** Records shown follows **

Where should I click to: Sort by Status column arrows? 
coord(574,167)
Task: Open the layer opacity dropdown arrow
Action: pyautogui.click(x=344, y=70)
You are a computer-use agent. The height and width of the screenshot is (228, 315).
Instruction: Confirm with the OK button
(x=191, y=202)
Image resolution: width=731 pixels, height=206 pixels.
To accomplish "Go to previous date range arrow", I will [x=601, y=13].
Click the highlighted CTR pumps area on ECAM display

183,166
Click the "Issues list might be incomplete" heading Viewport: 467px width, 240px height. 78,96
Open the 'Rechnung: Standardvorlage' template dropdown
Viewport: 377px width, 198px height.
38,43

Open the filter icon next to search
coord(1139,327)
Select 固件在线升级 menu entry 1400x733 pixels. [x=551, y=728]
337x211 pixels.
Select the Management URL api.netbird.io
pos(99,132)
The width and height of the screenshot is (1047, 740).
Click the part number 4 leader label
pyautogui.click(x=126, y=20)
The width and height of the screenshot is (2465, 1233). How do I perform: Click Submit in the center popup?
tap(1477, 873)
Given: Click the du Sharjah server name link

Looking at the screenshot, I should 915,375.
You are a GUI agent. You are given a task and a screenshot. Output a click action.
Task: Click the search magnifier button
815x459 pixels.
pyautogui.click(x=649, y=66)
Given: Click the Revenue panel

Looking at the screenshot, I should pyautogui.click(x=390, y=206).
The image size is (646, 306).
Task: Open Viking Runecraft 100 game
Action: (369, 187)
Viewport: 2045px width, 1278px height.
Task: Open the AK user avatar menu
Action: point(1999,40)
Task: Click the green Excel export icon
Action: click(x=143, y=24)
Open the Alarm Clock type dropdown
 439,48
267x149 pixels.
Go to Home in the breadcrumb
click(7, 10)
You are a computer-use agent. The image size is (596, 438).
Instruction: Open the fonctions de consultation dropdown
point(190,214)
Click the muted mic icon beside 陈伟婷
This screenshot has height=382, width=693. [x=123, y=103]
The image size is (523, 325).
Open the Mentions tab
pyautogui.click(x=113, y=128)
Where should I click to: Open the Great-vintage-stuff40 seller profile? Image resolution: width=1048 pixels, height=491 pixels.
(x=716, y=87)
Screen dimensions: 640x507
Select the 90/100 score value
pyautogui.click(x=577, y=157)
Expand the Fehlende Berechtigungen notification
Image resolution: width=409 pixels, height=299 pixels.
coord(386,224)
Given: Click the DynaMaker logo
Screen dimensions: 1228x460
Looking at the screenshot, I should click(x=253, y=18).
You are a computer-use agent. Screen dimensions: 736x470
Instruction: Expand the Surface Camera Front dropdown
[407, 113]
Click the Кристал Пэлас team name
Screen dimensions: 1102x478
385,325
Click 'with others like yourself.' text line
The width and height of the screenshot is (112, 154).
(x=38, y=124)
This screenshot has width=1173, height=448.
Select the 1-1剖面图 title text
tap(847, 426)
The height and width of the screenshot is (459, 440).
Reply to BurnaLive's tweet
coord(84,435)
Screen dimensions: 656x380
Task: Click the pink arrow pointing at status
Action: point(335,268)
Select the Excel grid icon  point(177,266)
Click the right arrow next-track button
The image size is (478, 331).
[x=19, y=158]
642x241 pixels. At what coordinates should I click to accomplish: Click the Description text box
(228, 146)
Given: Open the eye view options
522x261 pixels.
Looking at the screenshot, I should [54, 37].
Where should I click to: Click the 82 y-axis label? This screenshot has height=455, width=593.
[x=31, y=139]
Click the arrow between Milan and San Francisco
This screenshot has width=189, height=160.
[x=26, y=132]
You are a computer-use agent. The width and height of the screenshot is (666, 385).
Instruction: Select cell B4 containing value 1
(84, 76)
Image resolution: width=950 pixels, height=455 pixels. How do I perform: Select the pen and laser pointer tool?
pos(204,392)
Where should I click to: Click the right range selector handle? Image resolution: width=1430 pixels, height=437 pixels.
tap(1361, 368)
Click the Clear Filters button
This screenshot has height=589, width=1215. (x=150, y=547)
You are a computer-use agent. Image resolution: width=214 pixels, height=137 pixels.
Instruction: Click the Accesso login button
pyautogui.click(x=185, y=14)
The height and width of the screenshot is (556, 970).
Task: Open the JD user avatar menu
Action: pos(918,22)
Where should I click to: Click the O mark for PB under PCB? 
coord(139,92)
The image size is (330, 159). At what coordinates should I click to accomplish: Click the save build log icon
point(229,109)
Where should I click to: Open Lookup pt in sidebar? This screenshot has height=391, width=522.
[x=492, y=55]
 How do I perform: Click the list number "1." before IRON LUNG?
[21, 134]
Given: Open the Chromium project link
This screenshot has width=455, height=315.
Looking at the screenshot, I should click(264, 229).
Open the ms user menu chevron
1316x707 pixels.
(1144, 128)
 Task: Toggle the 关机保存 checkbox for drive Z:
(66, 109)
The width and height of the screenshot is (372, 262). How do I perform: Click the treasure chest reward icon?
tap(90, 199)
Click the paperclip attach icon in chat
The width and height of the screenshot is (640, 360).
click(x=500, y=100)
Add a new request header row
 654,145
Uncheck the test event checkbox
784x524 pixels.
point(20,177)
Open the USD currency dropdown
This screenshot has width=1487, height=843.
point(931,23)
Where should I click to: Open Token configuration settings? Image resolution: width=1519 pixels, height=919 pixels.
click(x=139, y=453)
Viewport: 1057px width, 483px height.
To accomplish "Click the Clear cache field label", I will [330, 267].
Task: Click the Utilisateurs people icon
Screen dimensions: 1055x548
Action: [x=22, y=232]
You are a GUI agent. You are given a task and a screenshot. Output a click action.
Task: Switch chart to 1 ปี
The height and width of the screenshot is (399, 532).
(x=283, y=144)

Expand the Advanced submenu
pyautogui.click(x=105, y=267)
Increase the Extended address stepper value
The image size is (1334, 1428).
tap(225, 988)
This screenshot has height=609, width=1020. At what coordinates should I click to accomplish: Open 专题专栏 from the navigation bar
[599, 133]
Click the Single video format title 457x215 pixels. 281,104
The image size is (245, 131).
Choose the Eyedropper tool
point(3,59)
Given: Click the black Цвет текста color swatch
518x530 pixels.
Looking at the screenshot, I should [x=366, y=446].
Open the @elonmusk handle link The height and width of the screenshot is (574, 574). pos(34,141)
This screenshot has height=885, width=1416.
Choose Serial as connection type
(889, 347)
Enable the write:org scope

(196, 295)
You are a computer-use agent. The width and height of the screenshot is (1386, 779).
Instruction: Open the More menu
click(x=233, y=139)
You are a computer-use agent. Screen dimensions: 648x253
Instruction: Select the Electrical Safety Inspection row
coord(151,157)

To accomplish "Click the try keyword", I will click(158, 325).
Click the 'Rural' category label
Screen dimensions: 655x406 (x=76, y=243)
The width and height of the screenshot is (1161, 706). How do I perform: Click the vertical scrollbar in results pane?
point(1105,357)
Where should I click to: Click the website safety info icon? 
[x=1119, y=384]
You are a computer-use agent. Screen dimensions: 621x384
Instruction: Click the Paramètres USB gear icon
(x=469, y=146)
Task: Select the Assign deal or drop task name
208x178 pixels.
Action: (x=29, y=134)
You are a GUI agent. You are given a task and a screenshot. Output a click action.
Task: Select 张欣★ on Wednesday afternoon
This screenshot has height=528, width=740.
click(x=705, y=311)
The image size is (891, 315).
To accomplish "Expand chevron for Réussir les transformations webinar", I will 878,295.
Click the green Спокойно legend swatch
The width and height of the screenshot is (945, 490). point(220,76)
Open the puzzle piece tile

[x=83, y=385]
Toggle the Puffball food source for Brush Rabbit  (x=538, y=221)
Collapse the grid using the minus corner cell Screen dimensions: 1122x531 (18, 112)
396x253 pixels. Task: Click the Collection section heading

** End of Records shown **

*To do:*
Produce an exact copy of each line from the one holding "This screenshot has height=528, width=740." through the last line of the records, both included, and nothing more.

*The completed task:*
This screenshot has height=528, width=740.
click(x=705, y=311)
The image size is (891, 315).
To accomplish "Expand chevron for Réussir les transformations webinar", I will 878,295.
Click the green Спокойно legend swatch
The width and height of the screenshot is (945, 490). point(220,76)
Open the puzzle piece tile

[x=83, y=385]
Toggle the Puffball food source for Brush Rabbit  (x=538, y=221)
Collapse the grid using the minus corner cell Screen dimensions: 1122x531 (18, 112)
396x253 pixels. Task: Click the Collection section heading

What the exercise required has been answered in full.